Copy the lines below word for word, from the line that contains "You are a GUI" through the end of the records, including both ends. Leave the pictures out of your copy.

Records from a pointing dataset:

** START **

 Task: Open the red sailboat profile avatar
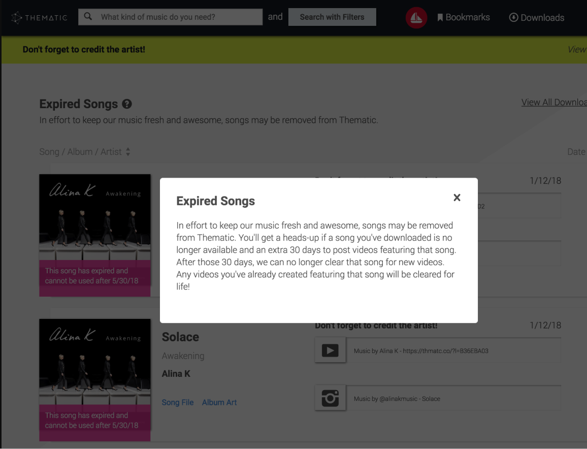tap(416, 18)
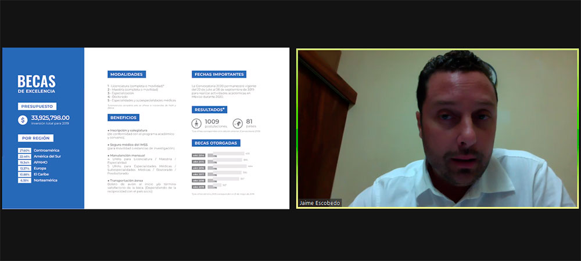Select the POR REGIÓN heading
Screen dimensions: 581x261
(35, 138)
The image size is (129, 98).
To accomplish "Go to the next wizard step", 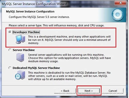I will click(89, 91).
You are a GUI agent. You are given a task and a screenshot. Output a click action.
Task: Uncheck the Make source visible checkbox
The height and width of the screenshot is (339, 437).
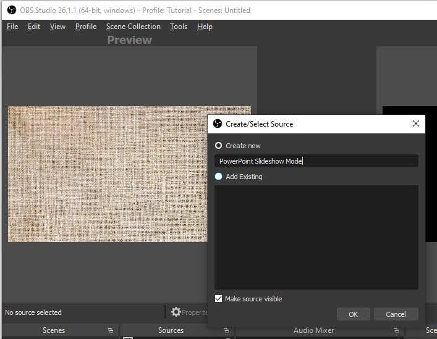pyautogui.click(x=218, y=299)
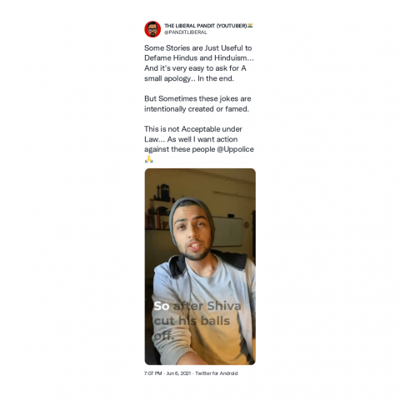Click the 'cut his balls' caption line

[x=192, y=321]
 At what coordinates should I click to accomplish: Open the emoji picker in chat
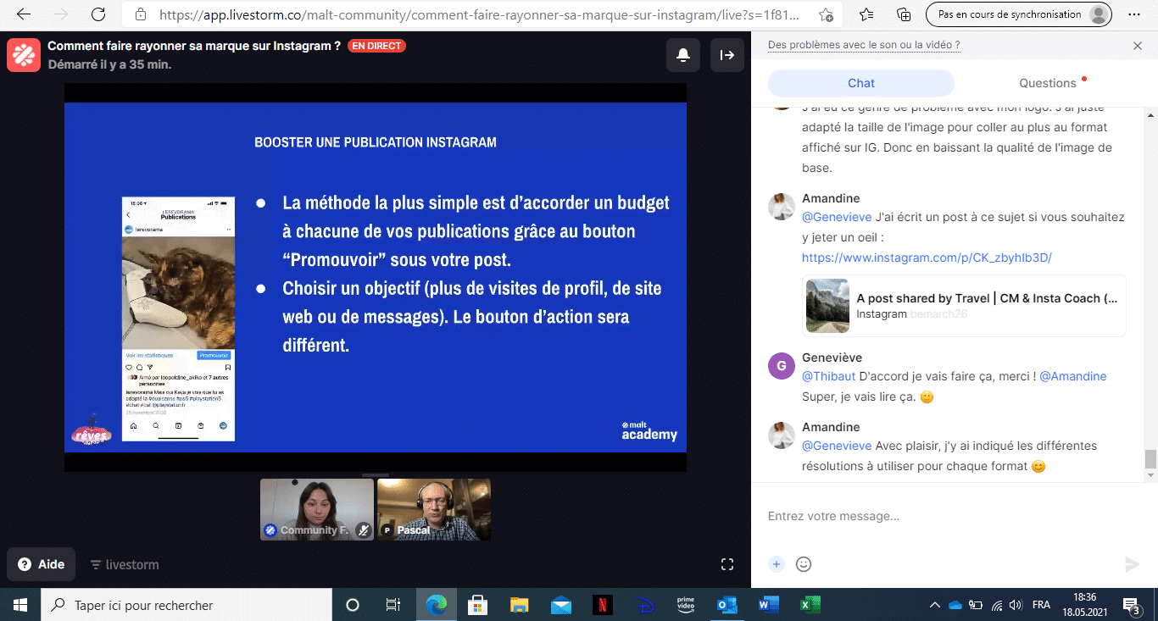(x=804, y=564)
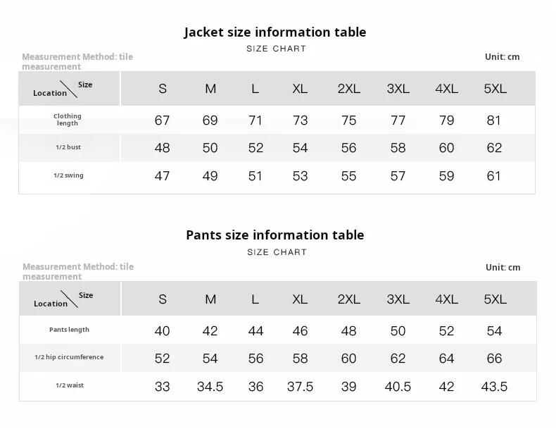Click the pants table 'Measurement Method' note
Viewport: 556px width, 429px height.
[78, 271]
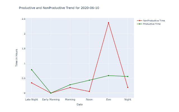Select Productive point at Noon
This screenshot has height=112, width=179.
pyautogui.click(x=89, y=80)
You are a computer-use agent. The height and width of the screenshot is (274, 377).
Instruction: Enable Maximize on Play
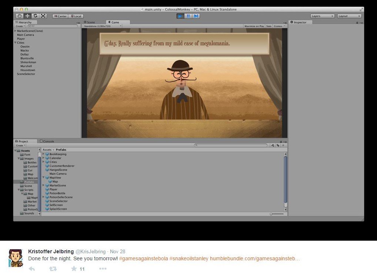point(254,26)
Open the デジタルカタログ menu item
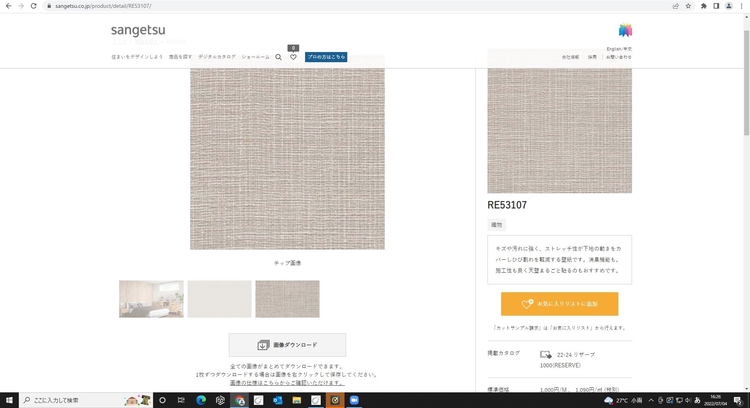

** END **

RESULT FOR THIS TASK:
You are a GUI agent. You are given a task and a screenshot. Output a click action.
Task: Uncheck the Make source visible checkbox
The height and width of the screenshot is (339, 437).
pyautogui.click(x=218, y=299)
Click the 'cut his balls' caption line

[x=192, y=321]
 At what coordinates should I click to accomplish: Open the emoji picker in chat
(x=804, y=564)
Click the pants table 'Measurement Method' note
Viewport: 556px width, 429px height.
[78, 271]
Select Productive point at Noon
This screenshot has height=112, width=179.
pyautogui.click(x=89, y=80)
You are a computer-use agent. The height and width of the screenshot is (274, 377).
Instruction: Enable Maximize on Play
point(254,26)
Open the デジタルカタログ menu item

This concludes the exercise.